Astronomers usually spot exoplanets using two different methods. There’s the radial velocity approach, which checks stars for small “wobbles” caused by orbiting planets. Most newer instruments rely on the transit method, which monitors stars for small dips in luminance that indicate a planet has passed in front of them. We can learn some basic details about exoplanets from these techniques, but actually seeing an alien world? That’s very rare because planets are so dim compared with the stars they orbit. In this case, scientists were specifically scanning nearby sun-like stars to see if any of them had visible exoplanets.
The VLT is one of the few observatories capable of imaging exoplanets, and even it can only do so under very specific circumstances. The star known as TYC 8998-760-1 is about 300 light-years away, which is practically in our own backyard (on a galactic scale). The two gas giant planets visible in the frame are also easy to spot compared with most exoplanets. The inner planet is 12 times more massive than Jupiter and 160 times farther from TYC 8998-760-1 than Earth is from our sun. The outer planet is 320 times farther out than Earth and has a mass about six times that of Jupiter.
Being so large and far away from the star made these worlds easier to spot, but they’re still extremely faint. The ESO was only able to image them with the help of its Spectro-Polarimetric High-contrast Exoplanet REsearch instrument (SPHERE) instrument. That’s the same tool that revealed the beginnings of a planetary system earlier this year. SPHERE blocks light from the star using a device called a coronagraph, allowing the telescope to focus on the nearby planets.

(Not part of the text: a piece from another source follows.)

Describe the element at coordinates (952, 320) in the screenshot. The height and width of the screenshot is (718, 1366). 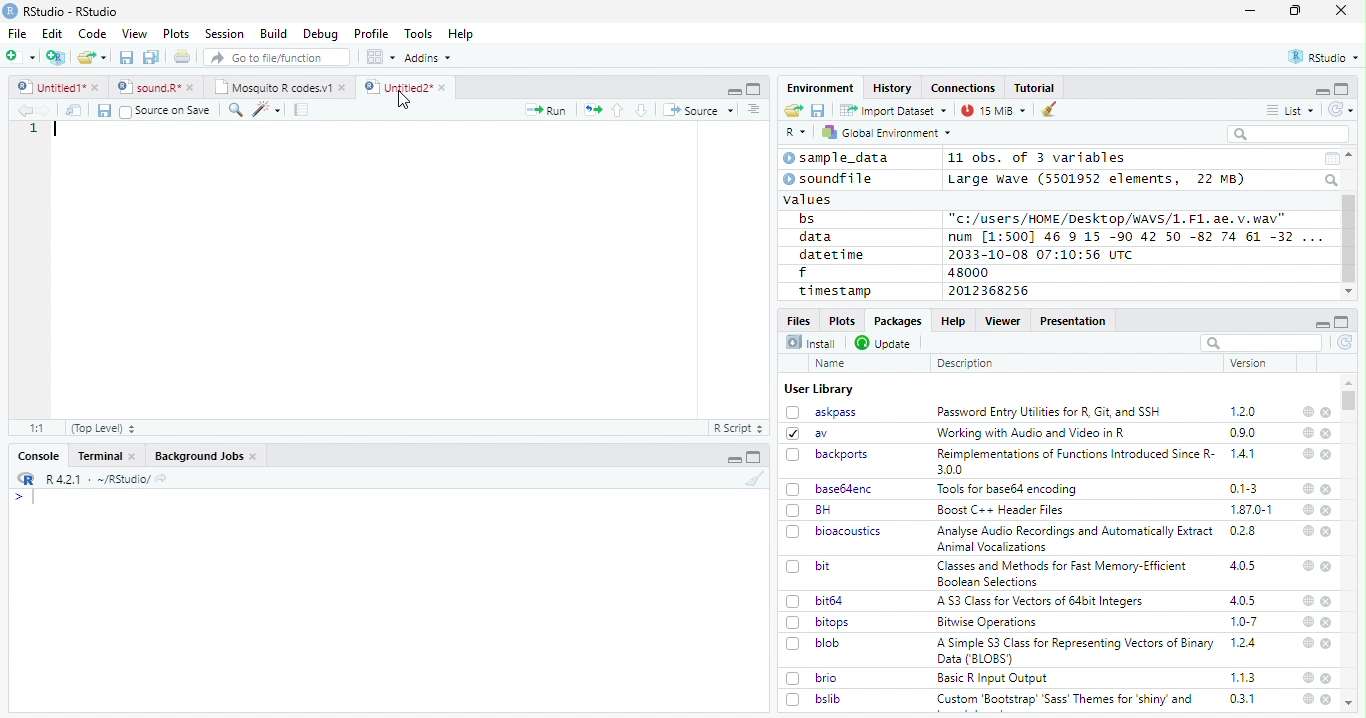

This star is a very young version of our own sun, a mere 17 million years old. Understanding how this solar system is forming could shed light on our own little corner of the universe. Further observations with the VLT and the upcoming Extremely Large Telescope will help astronomers determine if these planets formed where they are or if they migrated out. There may also be lower-mass planets in this solar system we cannot currently detect — maybe even some primordial Earth-like planets.